Apart from manipulators — who issue bogus trading orders for price-rigging — other major scammers continuously tainting the equity market are those who make irregular gains by using insider corporate information.
Data from the Korea Exchange showed that the number of unfair stock trading allegations came to 64, in the first half of 2015. This is a 10.3 percent increase over the corresponding period last year.
Among the collective unfair trading, the irregular use of insider information took up 34.3 percent, or 22 cases, during the January-June period this year.
A recent case relates to Hanmi Pharm stocks. The company has been drawing close attention among investors as one of the best-performing company, along with its parent holding firm Hanmi Science, on the main bourse so far this year.
The firm saw its stock price zoom up 730.3 percent in less than a year to 847,000 won ($716.80) on Nov. 23 from 102,000 won in the last trading session of 2014. It closed at 660,000 won last Friday.
Its noteworthy gain was ascribable to trillion-won drug development deals with two global firms in France and the U.S., respectively. It marked the first time that a Korean pharmaceutical firm signed an international contract on developing a new medication.

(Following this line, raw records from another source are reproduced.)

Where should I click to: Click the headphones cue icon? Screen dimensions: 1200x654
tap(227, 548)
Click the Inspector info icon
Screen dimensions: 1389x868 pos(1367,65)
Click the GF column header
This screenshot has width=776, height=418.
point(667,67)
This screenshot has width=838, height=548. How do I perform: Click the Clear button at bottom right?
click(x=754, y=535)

The firm, however, failed to block a loophole in its internal control. Last week, a staff researcher at Hanmi Pharm was indicted for taking irregular investment gains by passing over insider information to a stock analyst, who also faced court trials.
More seriousness lies in the allegation that the stock analyst again leaked the info to some institutional and small investors. The financial authority and prosecution allege that the combined irregular gains, reaped by the directly or indirectly implicated, exceeded 20 billion won.

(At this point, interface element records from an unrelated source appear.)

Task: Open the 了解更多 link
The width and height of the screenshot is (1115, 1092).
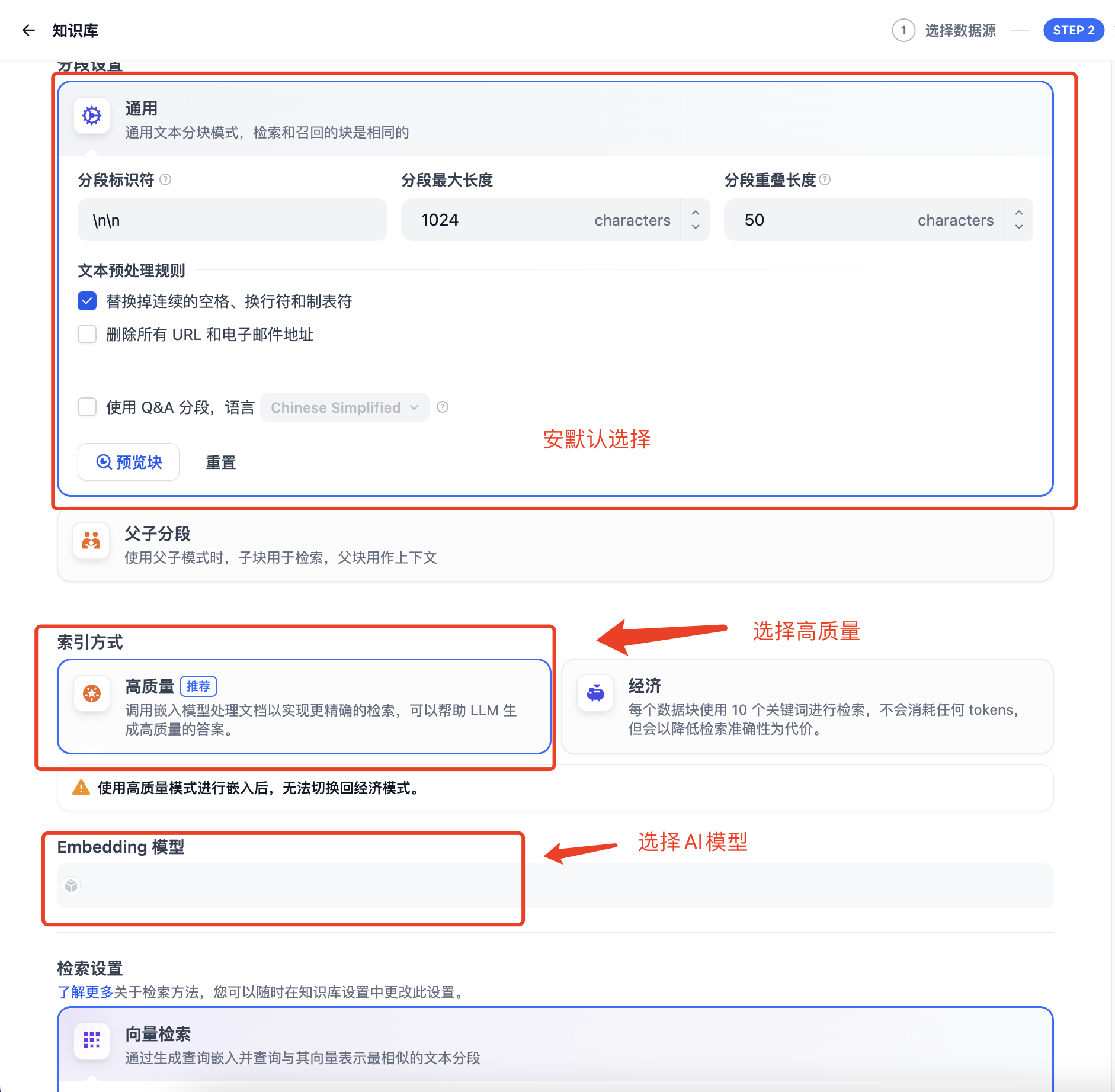Action: pyautogui.click(x=85, y=993)
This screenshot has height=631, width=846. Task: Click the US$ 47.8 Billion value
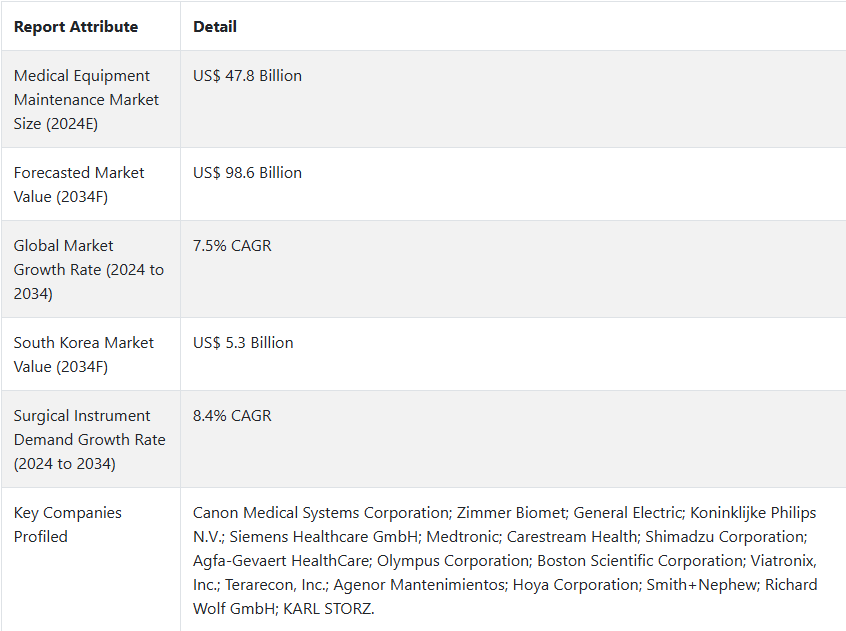(247, 76)
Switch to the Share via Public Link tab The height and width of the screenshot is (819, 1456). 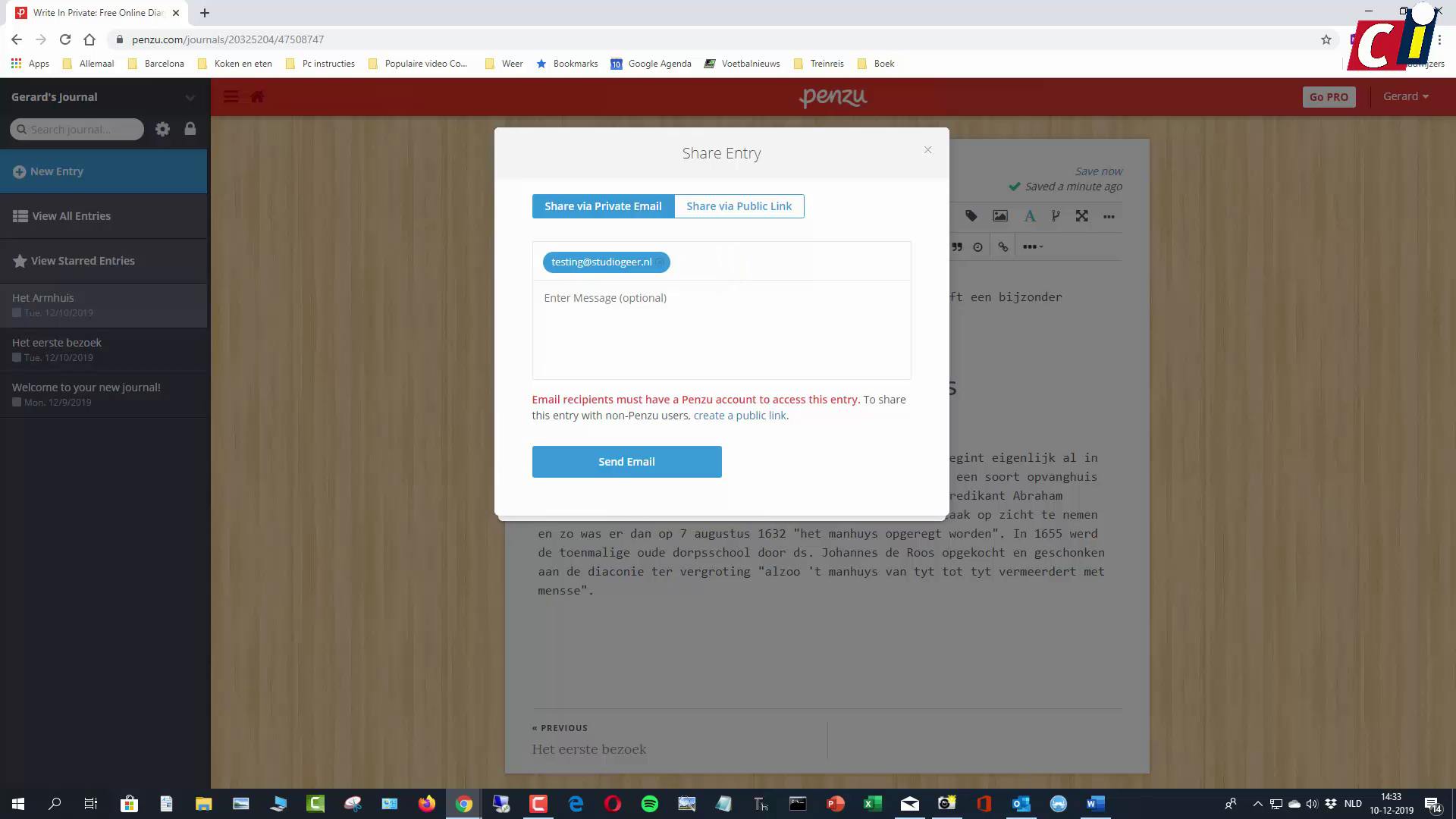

In a similar vein, a group of scammers including several certified public accountants were indicted last month for making unfair gains with undisclosed information of their corporate client.
Buying stocks using insider information before the company announces a major news is similar to that of a student taking an examination after stealing the test questions in advance.
Even though the stock trading with insider information may have little impact on equity prices in terms of rigging, it is a critical breach of code of conducts, which hampers transparency in the capital market and undermines investor sentiment.
Regulators, including the Financial Services Commission and Financial Supervisory Service, need to carry out full-fledged efforts to retrieve this sort of improper gains and levy tough fines and propose criminal sanctions on the violators in close collaboration with law enforcement agencies.
In the U.S., the Securities and Exchange Commission publicizes the names of individuals and institutional investors engaged in stock scams. The stern regulatory policy is similar in the U.K. and Japan.
Management of publicly traded companies should also bolster their internal control and turn up the heat on staffers’ moral hazard, if any.
If the sanctions against capital market perpetrators stay at a negligible level and are relatively lenient compared to punishment in other sectors, the government’s commitment to fostering an advanced financial market could end up in empty talk.